Friday, January 26, 2024

The “Eerie” Feeling Of Math

I studied math before I studied philosophy and in my youth I was always that person who liked math. I’ve been re-engaging with math after a long hiatus and it has so great — fun, interesting, awe-inspiring. One thing I had forgotten is how math engenders so many different emotions in people: anxiety and fear about not being “good at math,” comfort and calm about being in a place with a “right answer,” curiosity and indignation about whether math is perceived to be discovered or invented.

One of the emotions of math that gets talked about less is what the physicist Eugene Wigner calls an “eerie” feeling. In the 1950s, Wigner gave a lecture on “The Unreasonable Effectiveness of Mathematics in Science.” It’s a miracle, he says, that math works. Math concepts are developed by mathematicians according to aesthetic criteria, including “look at me, I’m so ingenious!”-based considerations. Yet these same concepts are massively useful in physics. It’s strange; it’s surprising; It’s a miracle we neither understand nor deserve.

Wigner’s paper is either famous or infamous, depending on how you feel about his topic. In philosophy, there are whole cottage industries devoted to “is it really surprising, though?” and “maybe you only notice the successful ones?” and “no, it actually is a miracle.”

I don’t want to talk philosophy, though, I want to talk feelings.
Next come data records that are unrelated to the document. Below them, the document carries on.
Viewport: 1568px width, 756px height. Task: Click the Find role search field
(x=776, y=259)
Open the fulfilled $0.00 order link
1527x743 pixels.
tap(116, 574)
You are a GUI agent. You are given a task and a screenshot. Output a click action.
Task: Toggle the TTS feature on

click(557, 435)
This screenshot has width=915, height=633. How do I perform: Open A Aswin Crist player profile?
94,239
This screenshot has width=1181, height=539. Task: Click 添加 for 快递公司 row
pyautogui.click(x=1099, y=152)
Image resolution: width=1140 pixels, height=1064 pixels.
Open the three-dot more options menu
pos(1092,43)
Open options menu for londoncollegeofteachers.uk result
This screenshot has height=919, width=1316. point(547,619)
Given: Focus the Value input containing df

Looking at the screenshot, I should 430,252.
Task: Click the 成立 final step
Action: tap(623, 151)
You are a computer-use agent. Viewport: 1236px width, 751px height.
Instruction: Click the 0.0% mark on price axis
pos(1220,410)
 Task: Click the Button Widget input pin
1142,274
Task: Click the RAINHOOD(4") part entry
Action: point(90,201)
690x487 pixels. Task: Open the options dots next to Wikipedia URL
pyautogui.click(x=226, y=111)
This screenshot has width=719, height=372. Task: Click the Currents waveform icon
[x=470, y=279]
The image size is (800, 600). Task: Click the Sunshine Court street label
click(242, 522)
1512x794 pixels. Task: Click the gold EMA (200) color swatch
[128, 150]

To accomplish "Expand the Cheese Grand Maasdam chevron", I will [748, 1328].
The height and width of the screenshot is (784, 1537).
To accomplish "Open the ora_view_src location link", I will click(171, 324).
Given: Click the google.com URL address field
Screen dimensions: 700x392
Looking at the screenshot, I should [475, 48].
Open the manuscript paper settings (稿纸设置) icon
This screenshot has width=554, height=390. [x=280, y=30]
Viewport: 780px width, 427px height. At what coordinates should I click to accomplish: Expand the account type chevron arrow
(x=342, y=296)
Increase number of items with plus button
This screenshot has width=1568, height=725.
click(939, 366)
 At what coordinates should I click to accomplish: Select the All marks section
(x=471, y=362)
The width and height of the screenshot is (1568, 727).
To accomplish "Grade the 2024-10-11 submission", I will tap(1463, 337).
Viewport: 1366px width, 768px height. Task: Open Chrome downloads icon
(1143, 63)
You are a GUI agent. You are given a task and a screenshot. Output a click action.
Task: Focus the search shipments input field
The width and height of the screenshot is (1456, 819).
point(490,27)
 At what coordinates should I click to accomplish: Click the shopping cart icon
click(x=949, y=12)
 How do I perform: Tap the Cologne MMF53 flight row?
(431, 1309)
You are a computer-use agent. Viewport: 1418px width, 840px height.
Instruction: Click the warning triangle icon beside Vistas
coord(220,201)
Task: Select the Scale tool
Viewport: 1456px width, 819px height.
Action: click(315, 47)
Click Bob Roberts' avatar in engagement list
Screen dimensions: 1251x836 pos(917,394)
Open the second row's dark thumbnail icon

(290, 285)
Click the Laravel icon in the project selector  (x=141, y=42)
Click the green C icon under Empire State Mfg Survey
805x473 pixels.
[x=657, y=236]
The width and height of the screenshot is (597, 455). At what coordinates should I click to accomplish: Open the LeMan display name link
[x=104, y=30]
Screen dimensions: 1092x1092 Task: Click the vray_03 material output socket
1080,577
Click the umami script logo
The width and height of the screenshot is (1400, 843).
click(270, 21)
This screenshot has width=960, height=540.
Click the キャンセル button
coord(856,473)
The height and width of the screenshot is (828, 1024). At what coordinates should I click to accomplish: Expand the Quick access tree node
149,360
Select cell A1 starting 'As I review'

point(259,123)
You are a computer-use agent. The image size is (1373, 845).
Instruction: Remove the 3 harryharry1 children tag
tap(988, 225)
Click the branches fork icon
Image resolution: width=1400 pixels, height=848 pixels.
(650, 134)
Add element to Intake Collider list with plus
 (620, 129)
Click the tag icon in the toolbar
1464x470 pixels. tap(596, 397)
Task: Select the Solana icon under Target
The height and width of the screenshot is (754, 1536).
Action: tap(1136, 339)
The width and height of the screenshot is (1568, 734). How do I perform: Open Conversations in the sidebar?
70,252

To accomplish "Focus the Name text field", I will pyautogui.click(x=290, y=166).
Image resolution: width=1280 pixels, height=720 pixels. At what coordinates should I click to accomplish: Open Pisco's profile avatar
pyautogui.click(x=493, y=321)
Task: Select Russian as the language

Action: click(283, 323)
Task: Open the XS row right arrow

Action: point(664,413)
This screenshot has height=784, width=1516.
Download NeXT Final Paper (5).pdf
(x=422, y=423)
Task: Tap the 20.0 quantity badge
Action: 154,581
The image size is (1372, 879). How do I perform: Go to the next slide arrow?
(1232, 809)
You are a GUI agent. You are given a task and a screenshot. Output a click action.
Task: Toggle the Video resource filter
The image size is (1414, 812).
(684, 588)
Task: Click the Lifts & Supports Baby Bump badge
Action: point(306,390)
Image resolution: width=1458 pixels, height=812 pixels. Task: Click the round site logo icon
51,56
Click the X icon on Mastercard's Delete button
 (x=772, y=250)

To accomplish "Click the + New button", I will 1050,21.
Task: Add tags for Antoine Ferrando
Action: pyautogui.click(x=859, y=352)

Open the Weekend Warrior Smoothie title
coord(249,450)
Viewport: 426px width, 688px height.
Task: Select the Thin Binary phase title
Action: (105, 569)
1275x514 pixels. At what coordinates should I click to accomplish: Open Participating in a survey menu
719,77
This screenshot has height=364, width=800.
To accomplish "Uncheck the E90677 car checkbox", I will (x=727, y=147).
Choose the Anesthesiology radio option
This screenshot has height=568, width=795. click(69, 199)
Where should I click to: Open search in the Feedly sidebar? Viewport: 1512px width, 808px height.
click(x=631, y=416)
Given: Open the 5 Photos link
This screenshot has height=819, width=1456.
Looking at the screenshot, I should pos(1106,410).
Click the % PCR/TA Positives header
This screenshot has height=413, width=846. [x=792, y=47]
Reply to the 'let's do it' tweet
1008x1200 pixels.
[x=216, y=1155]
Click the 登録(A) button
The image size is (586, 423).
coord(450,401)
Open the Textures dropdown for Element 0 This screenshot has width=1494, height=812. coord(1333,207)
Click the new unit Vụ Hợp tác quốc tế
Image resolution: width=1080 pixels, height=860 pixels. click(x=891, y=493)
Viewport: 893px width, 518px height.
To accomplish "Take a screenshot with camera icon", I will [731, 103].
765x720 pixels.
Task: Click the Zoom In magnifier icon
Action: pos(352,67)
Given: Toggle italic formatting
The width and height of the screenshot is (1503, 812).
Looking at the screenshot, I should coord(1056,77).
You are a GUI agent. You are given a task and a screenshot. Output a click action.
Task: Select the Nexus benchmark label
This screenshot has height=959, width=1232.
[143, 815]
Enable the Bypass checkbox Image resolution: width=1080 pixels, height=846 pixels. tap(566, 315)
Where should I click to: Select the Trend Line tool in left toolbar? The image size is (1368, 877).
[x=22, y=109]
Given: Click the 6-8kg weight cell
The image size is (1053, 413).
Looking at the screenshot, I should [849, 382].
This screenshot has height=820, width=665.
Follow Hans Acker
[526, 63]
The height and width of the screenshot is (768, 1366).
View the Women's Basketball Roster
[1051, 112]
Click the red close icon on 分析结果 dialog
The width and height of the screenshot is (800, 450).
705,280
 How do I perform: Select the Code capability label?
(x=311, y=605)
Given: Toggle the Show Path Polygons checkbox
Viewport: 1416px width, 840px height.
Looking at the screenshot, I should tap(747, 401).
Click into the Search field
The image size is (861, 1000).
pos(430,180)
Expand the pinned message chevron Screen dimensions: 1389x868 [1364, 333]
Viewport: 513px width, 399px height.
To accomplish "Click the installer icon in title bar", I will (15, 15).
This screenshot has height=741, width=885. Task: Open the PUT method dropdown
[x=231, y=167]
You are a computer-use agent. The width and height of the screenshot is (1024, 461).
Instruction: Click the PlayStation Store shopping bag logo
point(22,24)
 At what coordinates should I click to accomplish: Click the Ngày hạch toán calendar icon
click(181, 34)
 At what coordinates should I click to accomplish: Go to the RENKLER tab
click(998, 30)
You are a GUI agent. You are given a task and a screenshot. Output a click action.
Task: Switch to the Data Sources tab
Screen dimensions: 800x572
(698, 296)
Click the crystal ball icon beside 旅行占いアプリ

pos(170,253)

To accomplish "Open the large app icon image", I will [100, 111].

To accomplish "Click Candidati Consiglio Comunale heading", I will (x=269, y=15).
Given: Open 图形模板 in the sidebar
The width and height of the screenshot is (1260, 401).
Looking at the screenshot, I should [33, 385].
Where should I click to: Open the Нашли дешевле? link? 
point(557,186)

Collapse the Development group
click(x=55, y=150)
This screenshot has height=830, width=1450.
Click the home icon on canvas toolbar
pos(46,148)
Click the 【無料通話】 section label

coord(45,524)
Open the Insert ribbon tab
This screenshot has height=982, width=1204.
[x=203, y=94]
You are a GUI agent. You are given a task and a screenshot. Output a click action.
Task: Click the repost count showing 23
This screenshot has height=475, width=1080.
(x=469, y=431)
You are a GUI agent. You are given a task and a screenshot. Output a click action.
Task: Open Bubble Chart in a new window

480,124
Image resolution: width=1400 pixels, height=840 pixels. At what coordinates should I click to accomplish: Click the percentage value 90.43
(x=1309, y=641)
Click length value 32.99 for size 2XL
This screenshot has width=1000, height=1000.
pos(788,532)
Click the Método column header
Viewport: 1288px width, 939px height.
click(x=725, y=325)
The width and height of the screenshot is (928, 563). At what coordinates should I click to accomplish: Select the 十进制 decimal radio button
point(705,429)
I love the way Wigner opens his paper with the simple story of a statistician and his old classmate from school days. The statistician shows a paper on population trends to his friend, a paper full of complex and sophisticated mathematics. The friend looks at the complex symbolism and is like “wait, what”? … Then the friend points to π and says “and what is this symbol here?” “Oh,” says the statistician, “that is π” —“the ratio of the circumference of the circle to its diameter.” “Now you are pushing your joke too far!” says the classmate, “surely the population has nothing to do with the circumference of the circle.”

Wigner says the story gives him an “eerie” feeling. Surely, the reaction of the classmate betrays “only plain common sense.” Like: yeah, what does the ratio of the circumference of the circle to its diameter have to do with population statistics?

I have this eerie feeling about math all the time. I get it about the application of math in science, and I also get it about the application of math to other math. You’ll be going along learning some thing, and suddenly a concept from some completely different concept not only pops up, but turns out to be exactly the thing for situation.

Just look at the Wikipedia page for the constant e and the bewildering array of seemingly unrelated applications: compound interest, probability theory, optimization using calculus, number theory, etc. etc.

In connection with the eeriness of math, I only recently learned more about the emergence and significance of the complex numbers — numbers like a+bi where i is the “imaginary” square root of minus one. They appear in Cardano’s work in the sixteenth century in connection with finding the solutions to polynomial equations — equations like x^2+1=0. If you try to find two numbers that add to 10 and multiply to 40 — that is, solutions to x^2-10x+40=0 — you find that there are no such real numbers, but that 5+√–15 and 5-√–15 work just fine.

While the square roots of negative numbers are not ordinary numbers, Cardano wasn’t uncomfortable with them: “√–9,” he wrote, “is neither +3 or –3 but is some recondite third sort of thing.” 

Complex numbers were essentially thought up to solve mathematical problems, not practical or physics problems. And as Wigner himself says, if you ask a mathematician to justify their interest in complex numbers, they will point (“with some indignation”) to their many uses in “beautiful” theorems in the theory of equations and other branches of math. So it is a bit weird when you find out later on that complex analysis is one of the most directly applied parts of math there is and that imaginary numbers are everywhere in physics and other applications.

A thing I wondered about for many years was why complex numbers were ubiquitous and other analogous ways of extending the real number structure less so. If you’re thinking abstractly, the addition of “i” according to certain principles is just an extension of real numbers with a new symbol according to calculation rules regarding how that symbol works with the existing numbers and relations. So — I never understood: why are we always studying that one extension of the real numbers and not some other one? Why not add multiple new symbols instead of just one? 


Then a few months ago I read Numbers: A Very Short Introduction, and I learned that “it is not possible to construct an augmented number system that contains [the complex numbers] and also retains all the normal laws of algebra.” Aha! That is a clear explanation of the specialness of the complex numbers: you can’t go bigger and still keep the rules you want to keep.

Of course, it’s a clear mathematical explanation. It explains how the complex numbers are mathematically special. But then the complex numbers are also special in applications of math — so much so that while you can take a “pure math” course on “Complex Analysis,” there are also courses on “Applied Complex Analysis.” Does the mathematical specialness of the complex numbers somehow carry over to the scientific context?  

It is strange! For me, the deeper I go, the eerier it gets.

1 comment:

Jesse O. said...

In slightly more detail, ℂ is the algebraic closure of ℝ: it's the only extension of ℝ so that everything in the extension is the root of some polynomial over ℝ. Because ℂ is algebraically closed, you can't go any further with this. (I.e., ℂ is its own algebraic closure).